§ PROBLEM STATEMENT
Repeat the records below word for word, but start at the line that contains "[Таблица индекса массы", stop after the last line, and include nothing else.

--------------------

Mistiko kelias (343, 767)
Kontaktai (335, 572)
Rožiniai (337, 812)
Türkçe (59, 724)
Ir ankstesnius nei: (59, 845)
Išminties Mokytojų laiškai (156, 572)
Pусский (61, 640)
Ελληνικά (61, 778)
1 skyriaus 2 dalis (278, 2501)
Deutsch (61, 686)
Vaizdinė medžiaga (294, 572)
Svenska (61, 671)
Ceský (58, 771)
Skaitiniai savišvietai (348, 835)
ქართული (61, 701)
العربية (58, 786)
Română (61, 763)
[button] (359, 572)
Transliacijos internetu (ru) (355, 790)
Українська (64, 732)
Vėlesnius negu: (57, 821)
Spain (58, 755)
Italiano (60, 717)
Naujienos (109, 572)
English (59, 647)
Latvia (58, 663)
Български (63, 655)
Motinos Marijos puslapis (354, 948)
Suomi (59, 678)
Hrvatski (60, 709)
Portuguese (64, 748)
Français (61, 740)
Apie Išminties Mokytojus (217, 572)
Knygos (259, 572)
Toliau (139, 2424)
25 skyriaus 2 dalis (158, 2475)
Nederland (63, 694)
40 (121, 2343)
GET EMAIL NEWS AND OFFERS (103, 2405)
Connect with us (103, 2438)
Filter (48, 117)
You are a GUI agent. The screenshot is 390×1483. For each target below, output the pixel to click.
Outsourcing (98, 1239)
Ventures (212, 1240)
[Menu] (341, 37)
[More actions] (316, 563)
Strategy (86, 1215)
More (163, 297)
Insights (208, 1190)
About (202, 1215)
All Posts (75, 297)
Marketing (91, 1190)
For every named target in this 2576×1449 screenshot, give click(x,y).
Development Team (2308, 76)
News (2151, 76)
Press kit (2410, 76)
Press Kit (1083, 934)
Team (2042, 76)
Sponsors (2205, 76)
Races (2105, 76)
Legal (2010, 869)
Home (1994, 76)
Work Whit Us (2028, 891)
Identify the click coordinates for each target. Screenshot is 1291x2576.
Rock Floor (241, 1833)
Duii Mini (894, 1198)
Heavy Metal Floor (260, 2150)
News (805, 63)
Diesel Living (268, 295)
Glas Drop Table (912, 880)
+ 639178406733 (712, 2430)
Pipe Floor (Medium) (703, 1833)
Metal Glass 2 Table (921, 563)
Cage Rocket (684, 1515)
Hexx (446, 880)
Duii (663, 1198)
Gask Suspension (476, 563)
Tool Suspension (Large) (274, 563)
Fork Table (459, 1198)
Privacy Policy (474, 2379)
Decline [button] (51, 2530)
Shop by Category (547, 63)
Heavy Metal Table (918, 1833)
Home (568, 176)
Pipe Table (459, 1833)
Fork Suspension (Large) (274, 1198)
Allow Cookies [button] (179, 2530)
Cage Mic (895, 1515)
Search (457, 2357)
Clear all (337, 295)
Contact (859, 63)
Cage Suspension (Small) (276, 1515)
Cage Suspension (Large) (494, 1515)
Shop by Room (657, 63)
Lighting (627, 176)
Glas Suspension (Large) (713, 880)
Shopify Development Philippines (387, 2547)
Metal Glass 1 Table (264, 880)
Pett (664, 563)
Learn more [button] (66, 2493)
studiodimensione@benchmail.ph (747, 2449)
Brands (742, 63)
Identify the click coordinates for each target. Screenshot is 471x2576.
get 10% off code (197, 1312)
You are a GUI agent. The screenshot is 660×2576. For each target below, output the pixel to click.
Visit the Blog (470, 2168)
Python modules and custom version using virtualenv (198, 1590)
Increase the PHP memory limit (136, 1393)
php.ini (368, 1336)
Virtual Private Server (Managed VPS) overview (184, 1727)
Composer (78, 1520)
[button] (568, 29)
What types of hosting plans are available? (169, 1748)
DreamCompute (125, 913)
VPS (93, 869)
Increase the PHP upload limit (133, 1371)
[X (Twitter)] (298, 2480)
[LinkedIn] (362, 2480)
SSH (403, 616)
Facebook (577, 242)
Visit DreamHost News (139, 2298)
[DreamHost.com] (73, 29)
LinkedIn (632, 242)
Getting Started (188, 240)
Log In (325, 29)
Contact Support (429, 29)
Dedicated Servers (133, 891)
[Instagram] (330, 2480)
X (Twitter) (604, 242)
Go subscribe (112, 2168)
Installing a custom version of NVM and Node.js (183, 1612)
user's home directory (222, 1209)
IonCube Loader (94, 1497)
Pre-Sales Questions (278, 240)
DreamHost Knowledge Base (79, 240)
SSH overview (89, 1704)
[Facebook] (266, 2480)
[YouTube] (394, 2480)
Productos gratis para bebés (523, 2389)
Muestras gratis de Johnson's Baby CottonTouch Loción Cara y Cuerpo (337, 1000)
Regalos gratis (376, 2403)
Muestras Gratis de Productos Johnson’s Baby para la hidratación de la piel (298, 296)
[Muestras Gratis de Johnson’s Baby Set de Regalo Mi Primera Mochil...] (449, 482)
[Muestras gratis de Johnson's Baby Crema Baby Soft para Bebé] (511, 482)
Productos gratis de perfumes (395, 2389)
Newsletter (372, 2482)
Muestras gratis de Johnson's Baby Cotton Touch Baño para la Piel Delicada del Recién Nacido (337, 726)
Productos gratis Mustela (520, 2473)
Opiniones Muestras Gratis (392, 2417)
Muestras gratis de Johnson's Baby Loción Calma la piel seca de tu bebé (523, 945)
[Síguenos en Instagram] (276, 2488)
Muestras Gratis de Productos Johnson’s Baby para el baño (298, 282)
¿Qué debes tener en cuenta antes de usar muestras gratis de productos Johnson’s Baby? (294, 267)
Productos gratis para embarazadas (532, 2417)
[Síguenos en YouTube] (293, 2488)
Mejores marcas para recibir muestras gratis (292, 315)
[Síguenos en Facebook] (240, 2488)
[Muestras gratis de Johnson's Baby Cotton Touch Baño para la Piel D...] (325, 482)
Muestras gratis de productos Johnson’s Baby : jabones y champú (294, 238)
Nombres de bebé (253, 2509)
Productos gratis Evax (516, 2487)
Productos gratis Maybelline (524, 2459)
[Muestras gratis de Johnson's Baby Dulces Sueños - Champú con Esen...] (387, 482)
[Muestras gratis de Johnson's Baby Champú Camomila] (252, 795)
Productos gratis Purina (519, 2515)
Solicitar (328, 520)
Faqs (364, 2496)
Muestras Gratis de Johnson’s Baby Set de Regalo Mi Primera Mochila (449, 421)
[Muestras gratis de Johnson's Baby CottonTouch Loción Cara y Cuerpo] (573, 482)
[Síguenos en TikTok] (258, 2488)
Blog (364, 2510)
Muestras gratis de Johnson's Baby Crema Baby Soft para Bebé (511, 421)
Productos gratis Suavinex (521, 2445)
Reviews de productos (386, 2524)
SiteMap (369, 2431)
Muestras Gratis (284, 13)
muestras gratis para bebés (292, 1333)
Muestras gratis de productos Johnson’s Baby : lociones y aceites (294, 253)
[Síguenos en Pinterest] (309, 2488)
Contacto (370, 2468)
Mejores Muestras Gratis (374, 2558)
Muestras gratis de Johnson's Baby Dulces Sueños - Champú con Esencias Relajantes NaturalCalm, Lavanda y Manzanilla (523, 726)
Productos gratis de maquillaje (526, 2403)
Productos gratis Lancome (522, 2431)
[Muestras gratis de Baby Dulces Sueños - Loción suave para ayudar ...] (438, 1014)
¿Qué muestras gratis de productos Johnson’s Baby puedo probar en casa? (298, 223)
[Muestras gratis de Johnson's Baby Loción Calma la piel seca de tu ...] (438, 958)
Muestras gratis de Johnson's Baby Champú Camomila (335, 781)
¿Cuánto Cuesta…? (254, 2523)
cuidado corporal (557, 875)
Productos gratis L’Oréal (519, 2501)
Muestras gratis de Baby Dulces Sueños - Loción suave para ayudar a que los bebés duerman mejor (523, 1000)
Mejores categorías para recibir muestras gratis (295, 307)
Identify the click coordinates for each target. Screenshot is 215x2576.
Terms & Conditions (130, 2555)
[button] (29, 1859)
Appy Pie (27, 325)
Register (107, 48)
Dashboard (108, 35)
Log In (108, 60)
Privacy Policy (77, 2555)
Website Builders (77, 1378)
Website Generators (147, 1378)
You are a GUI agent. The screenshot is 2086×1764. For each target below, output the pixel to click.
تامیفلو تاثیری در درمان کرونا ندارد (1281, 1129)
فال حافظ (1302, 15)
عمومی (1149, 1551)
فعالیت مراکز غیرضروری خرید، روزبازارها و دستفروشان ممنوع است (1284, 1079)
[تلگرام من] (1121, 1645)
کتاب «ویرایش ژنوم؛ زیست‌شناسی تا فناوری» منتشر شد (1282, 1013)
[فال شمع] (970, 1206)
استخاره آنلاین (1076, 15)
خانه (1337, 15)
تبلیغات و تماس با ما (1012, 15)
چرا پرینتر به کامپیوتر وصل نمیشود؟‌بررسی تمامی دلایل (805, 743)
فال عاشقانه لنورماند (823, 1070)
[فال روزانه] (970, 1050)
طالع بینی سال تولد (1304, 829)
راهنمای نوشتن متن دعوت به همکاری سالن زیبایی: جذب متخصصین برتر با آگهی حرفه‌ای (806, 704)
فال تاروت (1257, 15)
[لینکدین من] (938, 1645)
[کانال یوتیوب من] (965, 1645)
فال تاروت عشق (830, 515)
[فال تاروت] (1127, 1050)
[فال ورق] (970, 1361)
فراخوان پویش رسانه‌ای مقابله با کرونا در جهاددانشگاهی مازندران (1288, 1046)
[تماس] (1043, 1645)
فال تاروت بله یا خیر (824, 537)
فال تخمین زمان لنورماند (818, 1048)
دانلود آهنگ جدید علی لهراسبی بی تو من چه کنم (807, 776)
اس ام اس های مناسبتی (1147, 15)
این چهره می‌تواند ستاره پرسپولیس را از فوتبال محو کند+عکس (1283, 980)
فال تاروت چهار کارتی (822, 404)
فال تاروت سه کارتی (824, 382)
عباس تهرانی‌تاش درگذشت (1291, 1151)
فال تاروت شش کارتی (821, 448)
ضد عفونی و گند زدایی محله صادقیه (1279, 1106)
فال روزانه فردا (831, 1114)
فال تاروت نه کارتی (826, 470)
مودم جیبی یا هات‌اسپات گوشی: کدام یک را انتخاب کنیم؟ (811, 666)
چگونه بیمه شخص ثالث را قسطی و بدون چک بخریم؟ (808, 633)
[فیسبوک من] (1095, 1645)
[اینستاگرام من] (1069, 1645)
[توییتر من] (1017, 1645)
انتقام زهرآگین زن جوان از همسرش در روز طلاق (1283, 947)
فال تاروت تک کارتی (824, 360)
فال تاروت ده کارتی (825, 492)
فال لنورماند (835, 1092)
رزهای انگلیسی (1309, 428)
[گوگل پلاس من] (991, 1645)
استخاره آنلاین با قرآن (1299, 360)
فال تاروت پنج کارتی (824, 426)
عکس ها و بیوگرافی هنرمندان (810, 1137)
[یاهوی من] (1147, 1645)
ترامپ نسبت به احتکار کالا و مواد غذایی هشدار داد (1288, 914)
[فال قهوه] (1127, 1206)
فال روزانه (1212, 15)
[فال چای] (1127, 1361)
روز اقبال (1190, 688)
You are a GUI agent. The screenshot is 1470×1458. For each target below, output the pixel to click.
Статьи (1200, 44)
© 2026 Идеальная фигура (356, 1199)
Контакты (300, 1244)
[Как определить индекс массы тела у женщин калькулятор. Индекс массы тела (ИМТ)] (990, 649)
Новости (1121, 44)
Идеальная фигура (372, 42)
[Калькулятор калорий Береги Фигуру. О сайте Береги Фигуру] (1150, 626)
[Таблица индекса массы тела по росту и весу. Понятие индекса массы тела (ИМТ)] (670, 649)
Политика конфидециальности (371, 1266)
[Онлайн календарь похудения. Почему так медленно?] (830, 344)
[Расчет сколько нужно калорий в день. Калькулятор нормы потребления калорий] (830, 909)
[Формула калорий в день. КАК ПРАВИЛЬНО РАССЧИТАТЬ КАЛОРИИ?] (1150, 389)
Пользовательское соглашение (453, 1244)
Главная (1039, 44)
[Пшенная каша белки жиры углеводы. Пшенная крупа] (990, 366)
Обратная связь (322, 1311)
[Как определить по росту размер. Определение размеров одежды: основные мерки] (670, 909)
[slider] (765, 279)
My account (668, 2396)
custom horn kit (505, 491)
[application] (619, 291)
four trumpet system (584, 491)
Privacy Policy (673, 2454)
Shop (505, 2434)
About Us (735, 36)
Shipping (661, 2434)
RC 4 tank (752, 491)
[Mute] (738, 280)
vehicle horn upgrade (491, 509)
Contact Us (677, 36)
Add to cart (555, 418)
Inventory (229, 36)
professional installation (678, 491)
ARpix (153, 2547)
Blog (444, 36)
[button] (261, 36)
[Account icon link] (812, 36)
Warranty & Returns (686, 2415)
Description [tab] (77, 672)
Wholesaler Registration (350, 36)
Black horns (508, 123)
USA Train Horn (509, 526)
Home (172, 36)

--------------------

§ ANSWER FOR THIS EXERCISE
[Таблица индекса массы тела по росту и весу. Понятие индекса массы тела (ИМТ)] (670, 649)
Политика конфидециальности (371, 1266)
[Онлайн календарь похудения. Почему так медленно?] (830, 344)
[Расчет сколько нужно калорий в день. Калькулятор нормы потребления калорий] (830, 909)
[Формула калорий в день. КАК ПРАВИЛЬНО РАССЧИТАТЬ КАЛОРИИ?] (1150, 389)
Пользовательское соглашение (453, 1244)
Главная (1039, 44)
[Пшенная каша белки жиры углеводы. Пшенная крупа] (990, 366)
Обратная связь (322, 1311)
[Как определить по росту размер. Определение размеров одежды: основные мерки] (670, 909)
[slider] (765, 279)
My account (668, 2396)
custom horn kit (505, 491)
[application] (619, 291)
four trumpet system (584, 491)
Privacy Policy (673, 2454)
Shop (505, 2434)
About Us (735, 36)
Shipping (661, 2434)
RC 4 tank (752, 491)
[Mute] (738, 280)
vehicle horn upgrade (491, 509)
Contact Us (677, 36)
Add to cart (555, 418)
Inventory (229, 36)
professional installation (678, 491)
ARpix (153, 2547)
Blog (444, 36)
[button] (261, 36)
[Account icon link] (812, 36)
Warranty & Returns (686, 2415)
Description [tab] (77, 672)
Wholesaler Registration (350, 36)
Black horns (508, 123)
USA Train Horn (509, 526)
Home (172, 36)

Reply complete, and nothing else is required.